In low-income immigrant communities, American dreams are being crushed by this global scourge.
Many rich New Yorkers, the city’s one per cent, have simply left town, and headed for their country getaways in the Hudson Valley or coastal retreats in the Hamptons. That is not an option for the poor, many of whom live in multi-generational family dwellings, sometimes in one-bedroom apartments shared by 10 people.
So the coronavirus has been a tale of two cities, with Hispanics and African Americans being killed at twice the rate of white New Yorkers.
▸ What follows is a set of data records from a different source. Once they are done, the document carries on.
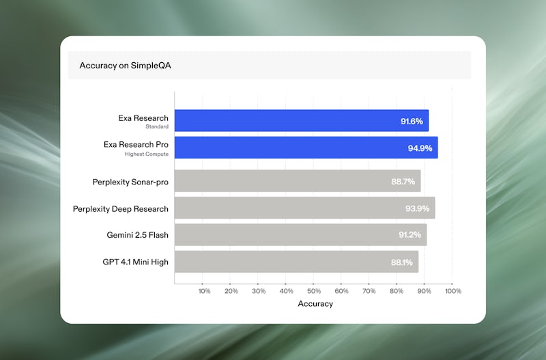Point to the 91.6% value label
(412, 122)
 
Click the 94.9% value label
(420, 148)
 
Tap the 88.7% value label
(403, 182)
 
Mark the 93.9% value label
(418, 208)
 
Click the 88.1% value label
(401, 262)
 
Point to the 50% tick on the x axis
(315, 291)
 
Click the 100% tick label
(452, 291)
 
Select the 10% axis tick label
(204, 291)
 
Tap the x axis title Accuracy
(315, 303)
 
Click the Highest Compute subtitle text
(146, 154)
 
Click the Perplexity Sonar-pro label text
(130, 182)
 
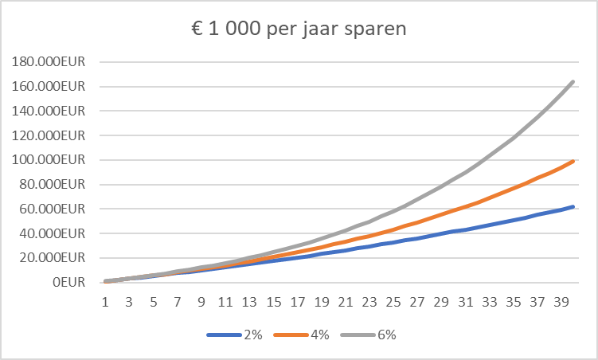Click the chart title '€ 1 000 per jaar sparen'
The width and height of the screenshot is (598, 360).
click(299, 30)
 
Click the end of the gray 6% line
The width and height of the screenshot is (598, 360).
click(573, 81)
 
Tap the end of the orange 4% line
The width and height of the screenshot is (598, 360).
click(573, 161)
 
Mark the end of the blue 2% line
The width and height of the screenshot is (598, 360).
click(573, 207)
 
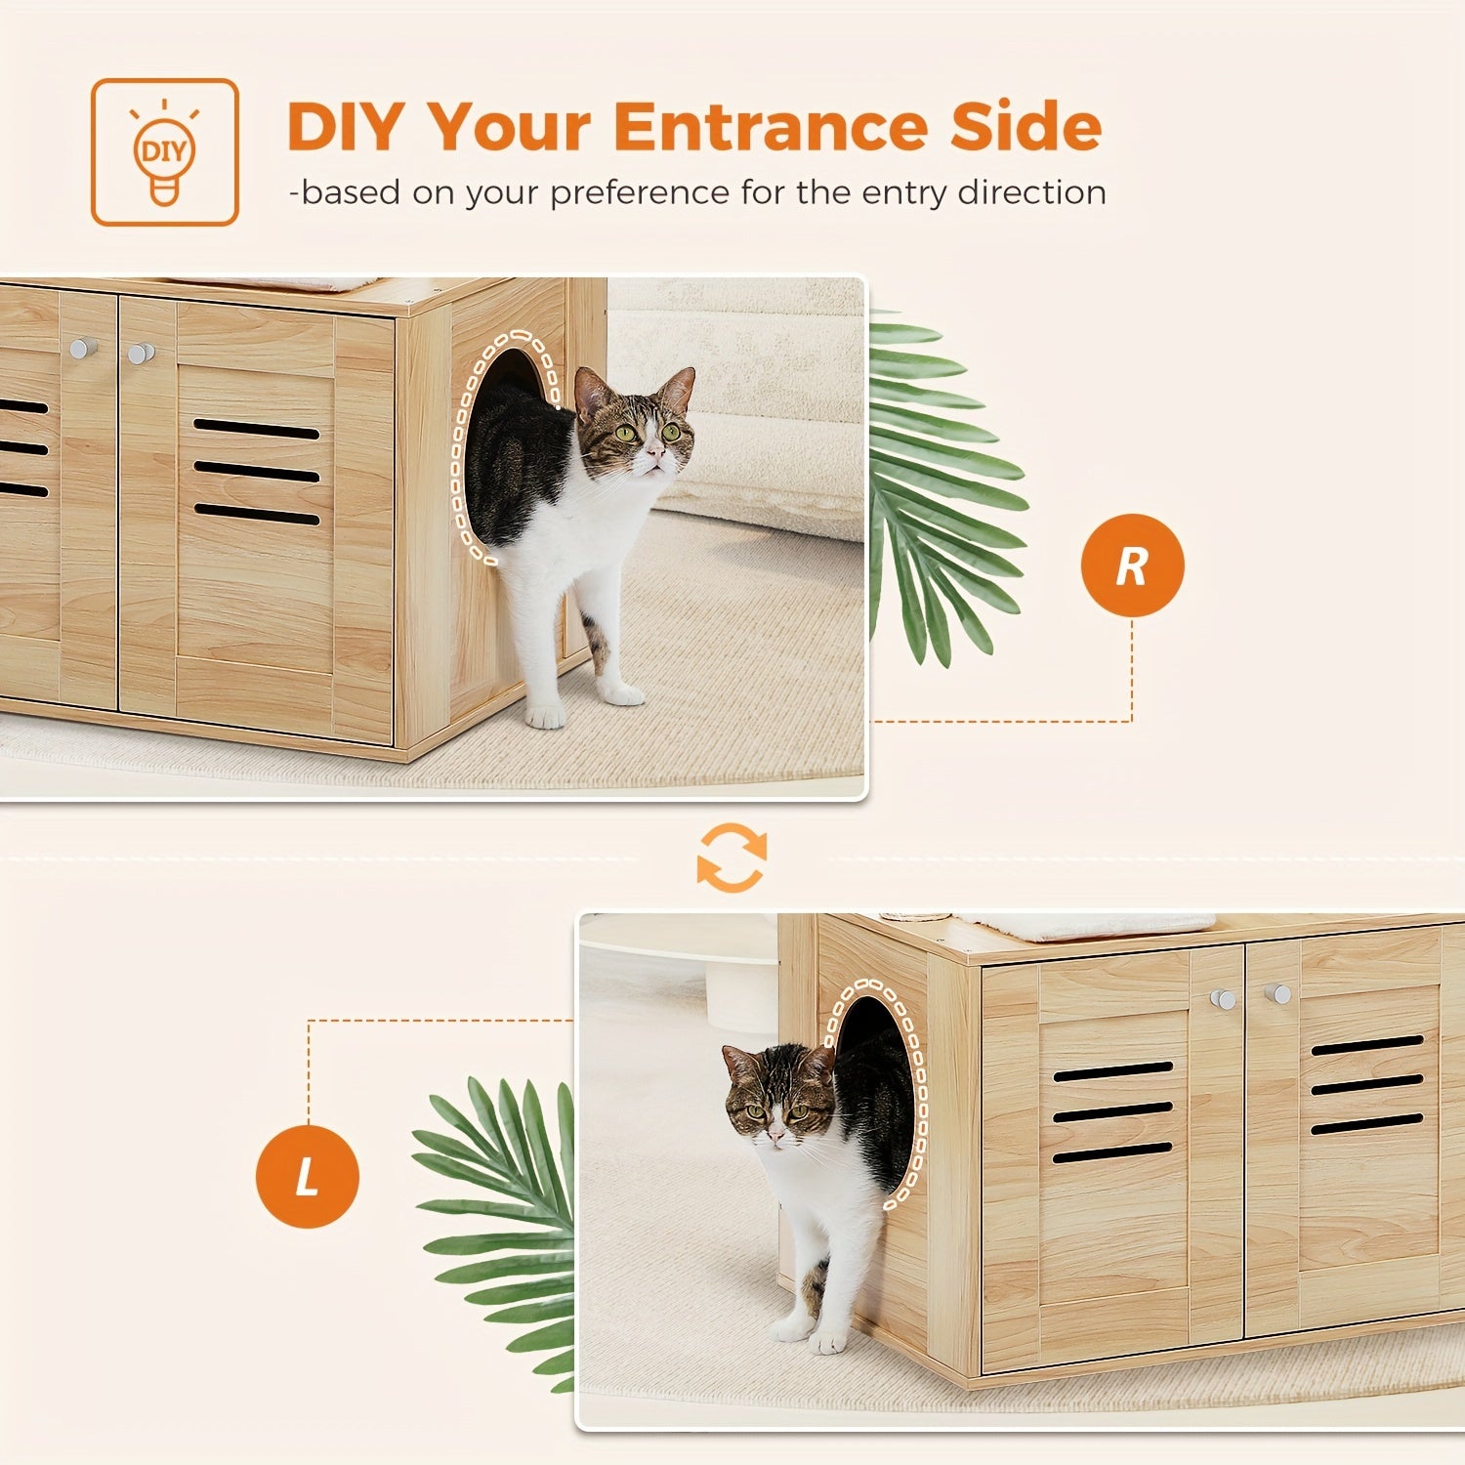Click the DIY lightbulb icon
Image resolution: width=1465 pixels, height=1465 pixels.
164,152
Poverty has been a propagator of the pandemic. Hardship has been a super-spreader.
We’re living through another time of “Buddy can you spare me a dime”. Let’s hope it doesn’t become an era.
When Covid hit, the United States was also among the vulnerable, and the virus has exposed so many of its long-term ailments – its income disparities, racial inequality, democratic sickliness, inoperative government, toxic polarisation, decline of reason, the downgrading of science, the lessening of its global influence, the absence of its global leadership.
All have intersected and metastasized in this fatal moment. For a lifelong lover of America, it has been tragic to witness.
I live in one of the most impatient cities on the planet. They talk here of the New York minute. It means right away, immediately, without hesitation. But while parts of the Empire State will be able to start the gradual process of reopening in mid-May, the urban density of New York City means it will have to go at an uncharacteristically slower pace.
Every night at nine o’clock, the Empire State Building is illuminated in a red and white siren light to honour the emergency workers providing care. It’s a ritual, at once staggeringly beautiful and ominously sinister, that will continue until this crisis is over.
But that’s the unanswerable question – when will New York return to being New York.